Two individuals in particular are at the centre of A Foreigner Carrying in the Crook of His Arm a Tiny Bomb. Both are men serving long-term prison sentences for the abetment of terrorist advances: Hemant Lakhani, a businessman and habitual braggart whose grandiose lies seal his fate, and Shahawar Matin Siraj, a dim-witted but almost sweetly devout young man. Both were coerced into planning terrorist attacks by paid informants. Neither, Kumar argues, would have gotten involved at all were it not for this coercion, not by radical factions but by the United States government itself. Not unlike the way in which funds that could have been used in the research and eradication of common diseases were diverted to tackle the spectral issue of biological warfare, the ordinary – if gullible – civilian becomes a target while the true progenitors of evil remain at large.

But sting operations are only the more dramatic manifestations of this: less dramatic, but pervasive, is the Islamophobia and general mistrust that had resulted in hundreds of people being taken into custody for transgressions no more serious than minor credit card fraud or having the wrong kind of name. One of the most terrifying examples enumerated in this book is that of Mohamed Yousry, a graduate student who had served as a translator in a court case, an act which later resulted in him being indicted on grounds of providing “material support to terrorists”. Neither his demonstrable lack of “suspicious” allegiance (a non-practicing Muslim with no ties to Islamic organisations, married to a Christian, raising his daughter in her mother’s faith) nor his outright condemnation of the accused he was translating for were enough to keep him from being scapegoated.

The most sinister layer to all of this is torture, as performed at Guantanamo Bay and Abu Ghraib.

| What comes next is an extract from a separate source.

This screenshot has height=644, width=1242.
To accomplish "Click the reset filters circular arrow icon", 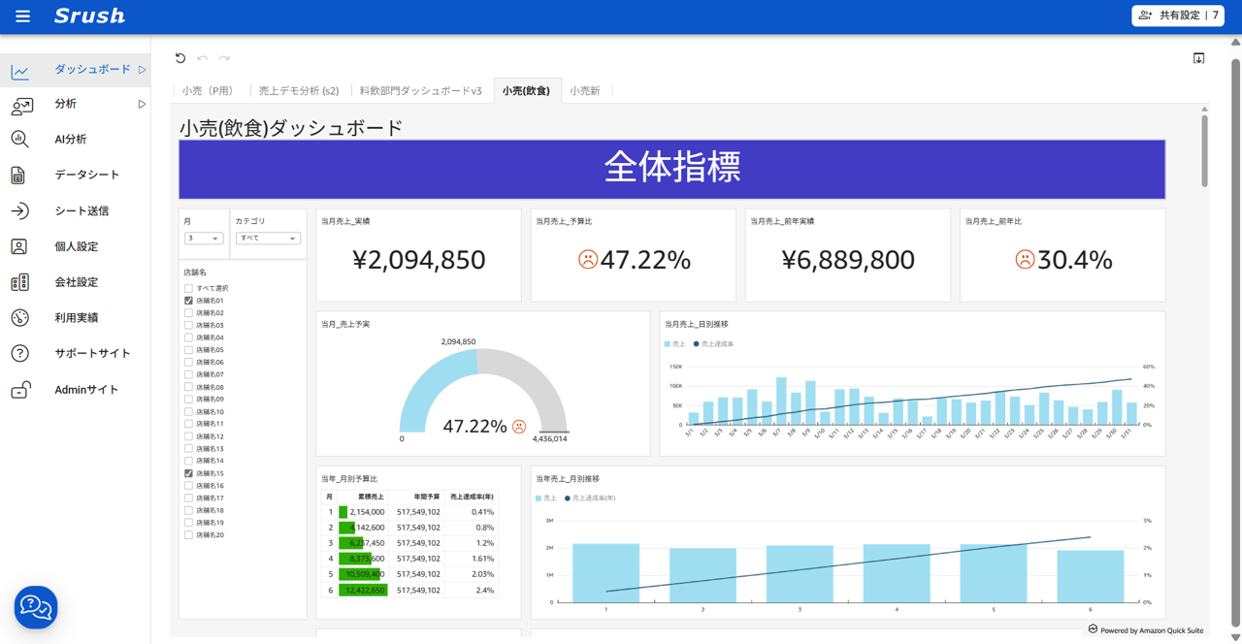I will point(180,58).
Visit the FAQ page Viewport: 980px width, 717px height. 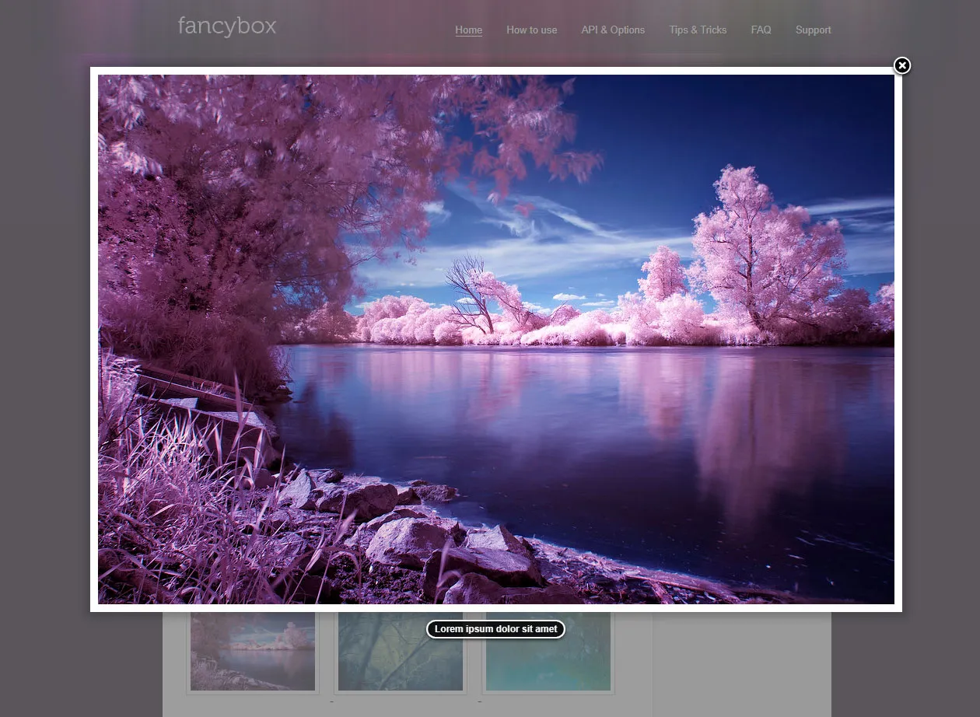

Here, again, the question of coercion arises: if not granted immunity (for operating under Presidential command) if not for having fallen in love with the wrong person (as Lynndie England, who emerged in shocking photographs holding a leash around a prisoner’s neck pleaded, citing her relationship with “the ringleader” of detainee abuse) – would those members of the military have committed those acts? One of the fundamental precepts this book posits is to consider power play and human psychology, difficult though it is to remain dispassionate.

The book’s most thought-provoking angle, however, deals not with the hapless but with those who make informed and conscious statements about the nature of anti-terrorism in the modern world: artists. Whether playing with shock or dealing with sentiment, the examples Kumar details are neither intellectual nor elitist responses, but a means of direct engagement. Conceptual artist Hasan Elahi’s daily web uploads detailing every aspect of his life becomes “a collaboration [with] the FBI” – by submitting himself willfully to the scrutiny of a surveillance state, he overwhelms it. Video art, installation and literature that deal with the reality of today’s world without necessarily fictionalising it are also explored: creativity as a feasible means of the reclamation of power, protest art in the age of advanced technology.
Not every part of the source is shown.